▶ Excerpted data

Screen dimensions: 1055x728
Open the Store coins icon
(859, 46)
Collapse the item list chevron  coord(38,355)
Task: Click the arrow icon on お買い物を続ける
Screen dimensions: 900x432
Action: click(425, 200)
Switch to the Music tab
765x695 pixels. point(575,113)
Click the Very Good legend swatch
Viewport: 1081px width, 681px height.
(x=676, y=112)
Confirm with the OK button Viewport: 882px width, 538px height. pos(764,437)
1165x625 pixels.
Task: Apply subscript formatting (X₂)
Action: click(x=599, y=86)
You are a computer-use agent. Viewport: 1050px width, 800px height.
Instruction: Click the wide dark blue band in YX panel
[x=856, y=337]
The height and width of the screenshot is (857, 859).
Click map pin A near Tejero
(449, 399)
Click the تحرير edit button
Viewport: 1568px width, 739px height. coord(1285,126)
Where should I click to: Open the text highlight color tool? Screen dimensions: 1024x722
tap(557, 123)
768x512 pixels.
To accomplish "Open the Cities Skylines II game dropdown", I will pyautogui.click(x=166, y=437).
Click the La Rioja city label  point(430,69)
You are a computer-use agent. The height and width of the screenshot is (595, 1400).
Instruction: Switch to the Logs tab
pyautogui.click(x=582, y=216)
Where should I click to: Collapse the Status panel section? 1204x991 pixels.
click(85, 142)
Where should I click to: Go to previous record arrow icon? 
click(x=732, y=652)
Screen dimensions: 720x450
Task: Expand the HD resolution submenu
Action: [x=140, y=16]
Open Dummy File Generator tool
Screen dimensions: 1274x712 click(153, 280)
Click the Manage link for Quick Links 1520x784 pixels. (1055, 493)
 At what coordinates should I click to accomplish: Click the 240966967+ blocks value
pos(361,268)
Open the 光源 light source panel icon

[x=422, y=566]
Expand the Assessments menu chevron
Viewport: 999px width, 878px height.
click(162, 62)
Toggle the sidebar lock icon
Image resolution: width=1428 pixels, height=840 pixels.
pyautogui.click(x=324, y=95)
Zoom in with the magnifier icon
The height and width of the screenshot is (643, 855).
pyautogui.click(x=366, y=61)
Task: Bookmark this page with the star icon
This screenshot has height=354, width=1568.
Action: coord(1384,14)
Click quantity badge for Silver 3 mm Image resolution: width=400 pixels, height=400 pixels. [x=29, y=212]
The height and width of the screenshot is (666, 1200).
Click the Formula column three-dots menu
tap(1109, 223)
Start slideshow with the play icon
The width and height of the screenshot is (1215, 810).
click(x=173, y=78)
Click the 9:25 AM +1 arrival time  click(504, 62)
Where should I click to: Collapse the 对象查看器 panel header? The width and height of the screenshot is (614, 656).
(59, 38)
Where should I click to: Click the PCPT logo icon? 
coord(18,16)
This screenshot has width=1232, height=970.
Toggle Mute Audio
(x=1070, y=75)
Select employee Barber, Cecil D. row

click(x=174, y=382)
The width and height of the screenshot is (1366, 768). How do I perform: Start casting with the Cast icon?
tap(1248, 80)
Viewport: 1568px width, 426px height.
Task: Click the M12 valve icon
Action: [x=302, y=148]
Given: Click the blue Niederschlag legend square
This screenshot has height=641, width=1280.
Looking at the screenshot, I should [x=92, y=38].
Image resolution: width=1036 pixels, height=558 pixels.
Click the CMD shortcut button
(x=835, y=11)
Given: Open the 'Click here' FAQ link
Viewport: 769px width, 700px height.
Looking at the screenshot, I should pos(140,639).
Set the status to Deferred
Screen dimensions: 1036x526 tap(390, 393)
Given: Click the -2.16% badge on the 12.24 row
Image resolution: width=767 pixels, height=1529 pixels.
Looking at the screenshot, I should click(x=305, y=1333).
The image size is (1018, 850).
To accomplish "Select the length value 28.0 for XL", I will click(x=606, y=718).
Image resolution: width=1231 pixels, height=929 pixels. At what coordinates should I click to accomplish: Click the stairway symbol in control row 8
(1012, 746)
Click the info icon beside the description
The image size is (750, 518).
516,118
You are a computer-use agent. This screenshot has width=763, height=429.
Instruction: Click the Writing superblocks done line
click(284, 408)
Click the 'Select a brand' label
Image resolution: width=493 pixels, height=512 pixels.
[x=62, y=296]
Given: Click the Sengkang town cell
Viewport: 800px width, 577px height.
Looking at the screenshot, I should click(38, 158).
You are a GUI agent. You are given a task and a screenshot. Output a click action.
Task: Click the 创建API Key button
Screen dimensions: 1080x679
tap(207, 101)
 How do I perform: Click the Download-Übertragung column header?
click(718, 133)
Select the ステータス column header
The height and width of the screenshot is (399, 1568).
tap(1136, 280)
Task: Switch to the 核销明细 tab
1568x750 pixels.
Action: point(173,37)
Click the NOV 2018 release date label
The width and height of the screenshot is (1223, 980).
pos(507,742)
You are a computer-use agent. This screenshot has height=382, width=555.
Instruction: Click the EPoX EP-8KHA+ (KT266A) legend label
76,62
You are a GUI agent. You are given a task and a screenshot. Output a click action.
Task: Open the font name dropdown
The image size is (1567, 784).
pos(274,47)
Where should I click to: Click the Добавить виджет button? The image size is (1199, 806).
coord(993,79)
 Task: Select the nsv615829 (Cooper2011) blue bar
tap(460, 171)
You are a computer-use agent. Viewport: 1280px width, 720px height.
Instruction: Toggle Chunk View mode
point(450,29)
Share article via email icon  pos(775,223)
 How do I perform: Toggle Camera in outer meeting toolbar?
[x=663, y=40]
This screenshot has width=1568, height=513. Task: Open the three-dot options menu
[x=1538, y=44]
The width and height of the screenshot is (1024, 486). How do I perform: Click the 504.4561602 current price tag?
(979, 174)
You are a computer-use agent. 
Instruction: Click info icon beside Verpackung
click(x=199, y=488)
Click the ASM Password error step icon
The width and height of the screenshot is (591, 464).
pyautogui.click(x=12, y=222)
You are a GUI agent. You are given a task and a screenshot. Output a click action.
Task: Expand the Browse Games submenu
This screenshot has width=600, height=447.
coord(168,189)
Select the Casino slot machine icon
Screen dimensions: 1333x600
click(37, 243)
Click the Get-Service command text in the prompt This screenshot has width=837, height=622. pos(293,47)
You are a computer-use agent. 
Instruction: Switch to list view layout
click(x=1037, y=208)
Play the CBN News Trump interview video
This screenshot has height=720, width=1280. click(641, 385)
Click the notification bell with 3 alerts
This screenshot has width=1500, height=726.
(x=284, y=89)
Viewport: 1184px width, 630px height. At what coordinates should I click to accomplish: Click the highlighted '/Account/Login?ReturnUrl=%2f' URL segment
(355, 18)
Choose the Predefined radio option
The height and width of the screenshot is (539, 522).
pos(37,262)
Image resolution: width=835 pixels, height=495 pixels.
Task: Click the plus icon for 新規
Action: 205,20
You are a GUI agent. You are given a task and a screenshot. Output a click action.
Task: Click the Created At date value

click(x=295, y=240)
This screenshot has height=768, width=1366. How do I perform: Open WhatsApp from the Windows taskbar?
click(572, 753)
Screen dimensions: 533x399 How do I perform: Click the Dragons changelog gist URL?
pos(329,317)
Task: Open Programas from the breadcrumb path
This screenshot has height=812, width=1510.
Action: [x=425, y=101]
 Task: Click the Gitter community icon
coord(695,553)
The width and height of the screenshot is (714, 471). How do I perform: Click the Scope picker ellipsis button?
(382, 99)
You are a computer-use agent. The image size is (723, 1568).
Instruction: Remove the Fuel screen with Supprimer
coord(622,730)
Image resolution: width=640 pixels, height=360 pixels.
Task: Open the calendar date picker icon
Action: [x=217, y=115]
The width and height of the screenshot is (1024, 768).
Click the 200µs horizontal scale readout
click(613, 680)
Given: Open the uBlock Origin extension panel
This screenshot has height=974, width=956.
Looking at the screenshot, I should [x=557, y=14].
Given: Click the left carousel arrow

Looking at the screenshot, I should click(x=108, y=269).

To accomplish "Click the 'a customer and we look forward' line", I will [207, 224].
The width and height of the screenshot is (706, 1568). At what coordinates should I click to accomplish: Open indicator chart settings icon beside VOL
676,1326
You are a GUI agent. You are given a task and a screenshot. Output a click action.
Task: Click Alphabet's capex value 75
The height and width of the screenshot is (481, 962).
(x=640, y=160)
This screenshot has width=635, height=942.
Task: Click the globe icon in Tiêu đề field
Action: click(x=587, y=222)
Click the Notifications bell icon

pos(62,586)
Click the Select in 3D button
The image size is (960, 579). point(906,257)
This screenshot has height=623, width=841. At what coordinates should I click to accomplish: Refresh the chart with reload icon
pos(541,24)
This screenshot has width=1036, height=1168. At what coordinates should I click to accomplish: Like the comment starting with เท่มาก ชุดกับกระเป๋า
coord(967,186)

▶ Task item
With the first line being the one containing "Zoom in with the magnifier icon" and the last line the one containing "has width=763, height=429.", transcribe exactly the lines above that fall in that range.

▶ Expected answer
Zoom in with the magnifier icon
The height and width of the screenshot is (643, 855).
pyautogui.click(x=366, y=61)
Task: Bookmark this page with the star icon
This screenshot has height=354, width=1568.
Action: coord(1384,14)
Click quantity badge for Silver 3 mm Image resolution: width=400 pixels, height=400 pixels. [x=29, y=212]
The height and width of the screenshot is (666, 1200).
Click the Formula column three-dots menu
tap(1109, 223)
Start slideshow with the play icon
The width and height of the screenshot is (1215, 810).
click(x=173, y=78)
Click the 9:25 AM +1 arrival time  click(504, 62)
Where should I click to: Collapse the 对象查看器 panel header? The width and height of the screenshot is (614, 656).
(59, 38)
Where should I click to: Click the PCPT logo icon? 
coord(18,16)
This screenshot has width=1232, height=970.
Toggle Mute Audio
(x=1070, y=75)
Select employee Barber, Cecil D. row

click(x=174, y=382)
The width and height of the screenshot is (1366, 768). How do I perform: Start casting with the Cast icon?
tap(1248, 80)
Viewport: 1568px width, 426px height.
Task: Click the M12 valve icon
Action: [x=302, y=148]
Given: Click the blue Niederschlag legend square
This screenshot has height=641, width=1280.
Looking at the screenshot, I should [x=92, y=38].
Image resolution: width=1036 pixels, height=558 pixels.
Click the CMD shortcut button
(x=835, y=11)
Given: Open the 'Click here' FAQ link
Viewport: 769px width, 700px height.
Looking at the screenshot, I should pos(140,639).
Set the status to Deferred
Screen dimensions: 1036x526 tap(390, 393)
Given: Click the -2.16% badge on the 12.24 row
Image resolution: width=767 pixels, height=1529 pixels.
Looking at the screenshot, I should click(x=305, y=1333).
The image size is (1018, 850).
To accomplish "Select the length value 28.0 for XL", I will click(x=606, y=718).
Image resolution: width=1231 pixels, height=929 pixels. At what coordinates should I click to accomplish: Click the stairway symbol in control row 8
(1012, 746)
Click the info icon beside the description
The image size is (750, 518).
516,118
You are a computer-use agent. This screenshot has width=763, height=429.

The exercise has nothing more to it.